=== The request ===
Rewrite everything from the line containing "You are a computer-use agent. Image resolution: width=383" down to the line containing "[x=23, y=118]", swapping "maximize" for "minimize" and leaving the rest unchanged. Give back only those lines.

================================

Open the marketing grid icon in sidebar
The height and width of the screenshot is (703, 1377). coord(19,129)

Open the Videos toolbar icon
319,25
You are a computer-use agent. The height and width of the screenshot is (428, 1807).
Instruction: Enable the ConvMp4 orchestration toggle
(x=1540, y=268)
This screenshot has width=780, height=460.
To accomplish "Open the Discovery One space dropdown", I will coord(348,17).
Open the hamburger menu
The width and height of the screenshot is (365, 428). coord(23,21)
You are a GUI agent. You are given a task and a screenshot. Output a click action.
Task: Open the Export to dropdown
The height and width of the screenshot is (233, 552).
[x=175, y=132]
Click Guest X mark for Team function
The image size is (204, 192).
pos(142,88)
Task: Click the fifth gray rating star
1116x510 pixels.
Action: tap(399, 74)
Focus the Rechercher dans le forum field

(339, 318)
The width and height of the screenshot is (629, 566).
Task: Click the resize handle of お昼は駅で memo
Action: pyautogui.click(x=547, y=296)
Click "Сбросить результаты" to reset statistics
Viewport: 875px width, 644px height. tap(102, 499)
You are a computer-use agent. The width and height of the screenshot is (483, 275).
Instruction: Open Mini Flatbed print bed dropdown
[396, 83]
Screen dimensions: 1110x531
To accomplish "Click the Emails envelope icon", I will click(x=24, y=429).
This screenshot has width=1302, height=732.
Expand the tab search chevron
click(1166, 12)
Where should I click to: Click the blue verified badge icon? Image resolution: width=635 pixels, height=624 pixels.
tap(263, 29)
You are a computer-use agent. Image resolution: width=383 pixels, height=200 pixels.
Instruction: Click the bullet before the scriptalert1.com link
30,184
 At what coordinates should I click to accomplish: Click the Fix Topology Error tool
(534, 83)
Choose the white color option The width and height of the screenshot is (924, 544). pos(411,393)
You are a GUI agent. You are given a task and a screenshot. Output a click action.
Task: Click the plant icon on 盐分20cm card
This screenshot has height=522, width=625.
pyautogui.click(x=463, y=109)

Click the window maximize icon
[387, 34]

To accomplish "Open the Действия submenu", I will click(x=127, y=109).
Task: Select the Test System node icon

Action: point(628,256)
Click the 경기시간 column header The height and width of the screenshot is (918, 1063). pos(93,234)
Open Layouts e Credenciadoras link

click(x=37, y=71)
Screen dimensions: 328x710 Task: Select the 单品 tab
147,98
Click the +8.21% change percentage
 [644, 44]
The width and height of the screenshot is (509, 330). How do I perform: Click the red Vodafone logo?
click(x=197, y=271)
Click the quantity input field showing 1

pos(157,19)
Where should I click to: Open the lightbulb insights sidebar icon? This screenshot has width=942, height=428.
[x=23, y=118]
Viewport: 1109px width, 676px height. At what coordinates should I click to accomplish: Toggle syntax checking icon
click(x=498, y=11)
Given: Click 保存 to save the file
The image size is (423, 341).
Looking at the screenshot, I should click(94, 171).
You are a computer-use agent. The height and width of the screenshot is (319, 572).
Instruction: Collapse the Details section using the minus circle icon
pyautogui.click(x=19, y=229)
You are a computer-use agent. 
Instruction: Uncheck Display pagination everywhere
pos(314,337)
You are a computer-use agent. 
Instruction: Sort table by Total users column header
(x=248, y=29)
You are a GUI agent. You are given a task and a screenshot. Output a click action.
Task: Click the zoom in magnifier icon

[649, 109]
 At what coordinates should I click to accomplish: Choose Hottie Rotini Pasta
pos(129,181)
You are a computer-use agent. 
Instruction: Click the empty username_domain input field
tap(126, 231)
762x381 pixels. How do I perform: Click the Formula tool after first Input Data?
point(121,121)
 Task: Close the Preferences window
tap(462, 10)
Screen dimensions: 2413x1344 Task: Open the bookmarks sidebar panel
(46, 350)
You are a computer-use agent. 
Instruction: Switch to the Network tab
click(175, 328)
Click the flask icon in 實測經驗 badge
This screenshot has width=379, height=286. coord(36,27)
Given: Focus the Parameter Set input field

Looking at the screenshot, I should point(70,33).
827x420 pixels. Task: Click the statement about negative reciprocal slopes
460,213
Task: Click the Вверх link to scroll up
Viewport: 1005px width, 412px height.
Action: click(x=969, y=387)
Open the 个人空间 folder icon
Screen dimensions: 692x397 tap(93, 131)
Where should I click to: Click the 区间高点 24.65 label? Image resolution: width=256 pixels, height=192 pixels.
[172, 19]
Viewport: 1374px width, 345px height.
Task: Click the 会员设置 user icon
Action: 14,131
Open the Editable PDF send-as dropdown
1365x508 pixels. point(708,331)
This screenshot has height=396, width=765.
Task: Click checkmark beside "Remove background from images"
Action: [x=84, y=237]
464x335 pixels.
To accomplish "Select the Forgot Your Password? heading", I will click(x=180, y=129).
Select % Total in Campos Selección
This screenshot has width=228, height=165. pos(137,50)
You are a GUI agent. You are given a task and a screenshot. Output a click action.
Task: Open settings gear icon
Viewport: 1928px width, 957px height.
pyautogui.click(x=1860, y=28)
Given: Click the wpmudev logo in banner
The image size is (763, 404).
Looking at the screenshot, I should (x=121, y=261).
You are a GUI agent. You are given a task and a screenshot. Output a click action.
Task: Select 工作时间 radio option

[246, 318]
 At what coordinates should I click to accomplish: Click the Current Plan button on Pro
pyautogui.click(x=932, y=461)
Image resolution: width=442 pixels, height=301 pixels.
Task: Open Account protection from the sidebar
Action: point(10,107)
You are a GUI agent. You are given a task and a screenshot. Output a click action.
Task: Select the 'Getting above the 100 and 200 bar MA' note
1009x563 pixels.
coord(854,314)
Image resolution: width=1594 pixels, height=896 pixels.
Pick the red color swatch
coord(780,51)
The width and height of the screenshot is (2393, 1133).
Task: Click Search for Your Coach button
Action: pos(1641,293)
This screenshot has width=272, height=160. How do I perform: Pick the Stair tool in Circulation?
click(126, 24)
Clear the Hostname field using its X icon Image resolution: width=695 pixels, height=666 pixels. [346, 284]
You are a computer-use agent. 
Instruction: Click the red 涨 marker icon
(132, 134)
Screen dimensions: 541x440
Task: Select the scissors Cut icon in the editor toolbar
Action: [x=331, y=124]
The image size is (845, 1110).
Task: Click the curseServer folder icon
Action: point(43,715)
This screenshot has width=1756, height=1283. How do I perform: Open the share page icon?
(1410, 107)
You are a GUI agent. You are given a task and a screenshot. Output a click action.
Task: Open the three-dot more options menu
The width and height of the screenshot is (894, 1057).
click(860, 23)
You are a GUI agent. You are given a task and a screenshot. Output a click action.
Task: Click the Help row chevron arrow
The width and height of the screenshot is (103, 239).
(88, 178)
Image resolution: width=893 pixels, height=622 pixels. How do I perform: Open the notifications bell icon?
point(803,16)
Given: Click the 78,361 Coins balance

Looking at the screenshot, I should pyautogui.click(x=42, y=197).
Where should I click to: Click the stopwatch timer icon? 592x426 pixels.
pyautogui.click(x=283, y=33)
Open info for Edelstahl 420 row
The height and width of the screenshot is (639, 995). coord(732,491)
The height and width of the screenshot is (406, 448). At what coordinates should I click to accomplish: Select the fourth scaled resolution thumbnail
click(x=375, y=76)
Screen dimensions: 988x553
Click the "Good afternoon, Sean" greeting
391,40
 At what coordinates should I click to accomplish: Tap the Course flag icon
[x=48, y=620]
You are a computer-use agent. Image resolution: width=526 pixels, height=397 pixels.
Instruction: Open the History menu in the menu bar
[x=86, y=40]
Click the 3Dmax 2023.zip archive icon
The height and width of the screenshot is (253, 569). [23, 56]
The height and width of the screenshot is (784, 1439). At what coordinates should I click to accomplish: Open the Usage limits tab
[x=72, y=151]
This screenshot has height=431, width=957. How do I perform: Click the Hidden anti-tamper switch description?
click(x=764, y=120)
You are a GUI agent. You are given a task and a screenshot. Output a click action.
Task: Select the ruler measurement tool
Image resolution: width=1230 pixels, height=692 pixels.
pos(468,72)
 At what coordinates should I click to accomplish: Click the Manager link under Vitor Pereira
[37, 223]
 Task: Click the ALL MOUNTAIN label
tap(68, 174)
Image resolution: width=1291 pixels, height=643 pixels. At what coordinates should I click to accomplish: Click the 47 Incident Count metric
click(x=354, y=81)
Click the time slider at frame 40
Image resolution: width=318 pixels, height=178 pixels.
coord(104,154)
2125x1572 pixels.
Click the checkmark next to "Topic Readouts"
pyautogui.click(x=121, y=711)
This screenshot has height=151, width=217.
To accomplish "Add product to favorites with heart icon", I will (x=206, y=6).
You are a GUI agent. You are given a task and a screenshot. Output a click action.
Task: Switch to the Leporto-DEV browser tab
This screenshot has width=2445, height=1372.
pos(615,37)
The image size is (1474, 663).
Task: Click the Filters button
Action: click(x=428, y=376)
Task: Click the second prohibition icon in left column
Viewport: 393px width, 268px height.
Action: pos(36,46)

================================

=== Written solution ===
You are a computer-use agent. Image resolution: width=383 pixels, height=200 pixels.
Instruction: Click the bullet before the scriptalert1.com link
30,184
 At what coordinates should I click to accomplish: Click the Fix Topology Error tool
(534, 83)
Choose the white color option The width and height of the screenshot is (924, 544). pos(411,393)
You are a GUI agent. You are given a task and a screenshot. Output a click action.
Task: Click the plant icon on 盐分20cm card
This screenshot has height=522, width=625.
pyautogui.click(x=463, y=109)

Click the window minimize icon
[387, 34]

To accomplish "Open the Действия submenu", I will click(x=127, y=109).
Task: Select the Test System node icon

Action: point(628,256)
Click the 경기시간 column header The height and width of the screenshot is (918, 1063). pos(93,234)
Open Layouts e Credenciadoras link

click(x=37, y=71)
Screen dimensions: 328x710 Task: Select the 单品 tab
147,98
Click the +8.21% change percentage
 [644, 44]
The width and height of the screenshot is (509, 330). How do I perform: Click the red Vodafone logo?
click(x=197, y=271)
Click the quantity input field showing 1

pos(157,19)
Where should I click to: Open the lightbulb insights sidebar icon? This screenshot has width=942, height=428.
[x=23, y=118]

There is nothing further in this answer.